Что-то стукнуло за его спиной, он обернулся, но сзади никого не было… Наверно, Лида или Василий вышли во двор, хлопнули дверью. Небо высветлялось, и бледнели огни в окнах. Стала видна поодаль еще одна темная, без света, изба, и Иван подумал, что не спросил у Петра о Николае Михайловиче Садовском, — это ведь его хата чернеет, — да едва ли Петр что-нибудь знает о нем, в его круг забот такие люди не входят. «Представлюсь своим и навещу Николая Михайловича…»

Лида топила печку, а Василий — вот небывалое дело! — нежился в кровати. Услышал голос, вскочил, облапил по-медвежьи: «Ух ты, надо же! Ну, Ванюха! Вот удружил!» Лида отстранила мужа: «Хоть бы штаны натянул, срамник!» — вытерла мокрые руки о фартук, обняла, притянула его голову к себе, погладила по волосам: «Белеешь, братушка, скоро совсем как Николай Михайлович станешь».

— Не уехал ли? Что-то огня в избе нет, — спросил Иван.

— Он поздно встает. Мы вон тоже сегодня… Василий со вчерашнего в отпуске, я у печки, и машины не слышали. Зови шофера-то.

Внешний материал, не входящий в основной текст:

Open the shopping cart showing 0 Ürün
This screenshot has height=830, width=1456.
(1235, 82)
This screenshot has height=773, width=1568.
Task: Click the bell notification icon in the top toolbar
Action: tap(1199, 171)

— Машину я отпустил. На выходные приехал.

Василий вышел одетый.

— Меня, Ванюха, в санаторий хотели упечь — отказался, говорю, у нас в Бугрове свой не хуже. Вот и валяюсь. А признаться тебе, и дела-то настоящего нет. Собирался сегодня осоки на подстилку покосить. Не имеешь желания проехаться по лесу?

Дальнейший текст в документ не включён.